Understanding the molecular mechanisms by which Foxp3+ Tregs function is key to their pharmacologic regulation and/or use in cell therapy of transplant (Tx) recipients. The histone deacetylases (HDAC), HDAC1 and HDAC2, are highly homologous (>80%) and essential epigenetic enzymes that function in multiprotein complexes (Sin3, NuRD, CoREST) to regulate gene transcription. We undertook the first analysis of the effects of their targeting on alloresponses by conditionally deleting HDAC1 or 2 in Tregs, through mating Foxp3-cre and floxed HDAC1 or HDAC2 mice. In each case, HDAC deletion had no effect on thymic Treg development or on the numbers of Foxp3+ Tregs in peripheral lymphoid tissues. Expression profiling of peripheral Tregs showed that whereas HDAC2 deletion induced significant increases in CTLA4, IL-10 and TGF-b transcription, HDAC1 deletion resulted in significant increases in IL-2 and IFN-g transcription.
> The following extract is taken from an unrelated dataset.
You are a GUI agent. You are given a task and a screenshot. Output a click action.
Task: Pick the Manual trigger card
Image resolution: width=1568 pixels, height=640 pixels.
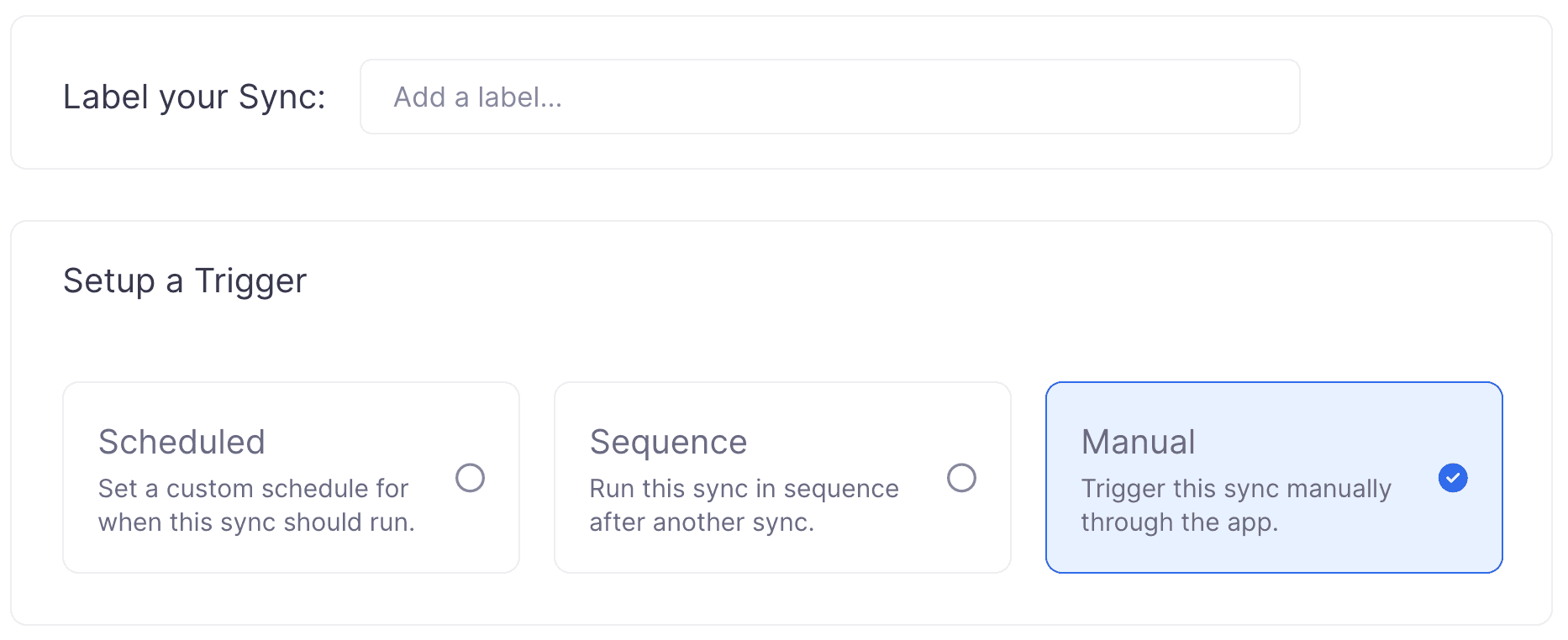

When activated in vitro with CD3/CD28, and cultured in the presence of IL-2 (50 U/ml) and IL-6 (50 ng/ml), Foxp3 levels were unaffected in both populations, but HDAC1-/- Treg produced more IL-17 and IFN-g. Consistent with these data, the in vitro suppressive function of HDAC2 KO increased, but that of HDAC1 KO was decreased, compared to WT Tregs. To test in vivo Treg function, we transplanted BALB/c cardiac allografts into Rag1-/- C57BL/6 recipients and adoptively transferred 1 million WT conventional T cells and a half million WT or HDAC1-/- Treg cells. WT Treg maintained allograft survival for >100 days post-Tx, whereas use of HDAC1-/- Treg led to acute rejection within 2 weeks of engraftment. Likewise, allograft tolerance was readily attained by costimulation blockade therapy in WT recipients, but was ineffectual in HDAC1-/- recipients. In contrast, whereas even WT Treg could not promote allograft survival when transferred at a 4:1 ratio of T cells to Tregs, this ratio of HDAC2-/- Treg to WT conventional T cells significantly extended allograft survival. In summary, despite evidence that HDAC1 and 2 have complimentary functions in other cell types, they showed differential functions in Tregs. HDAC1 enhances Treg function by inhibiting IL-2 and IFN-g production, whereas HDAC2 inhibits Treg function by down-regulating CTLA4, IL-10 and TGF-b expression. These data provide a powerful rationale for the use of selective HDAC inhibitors to regulate the phenotype and functions of Tregs post-Tx.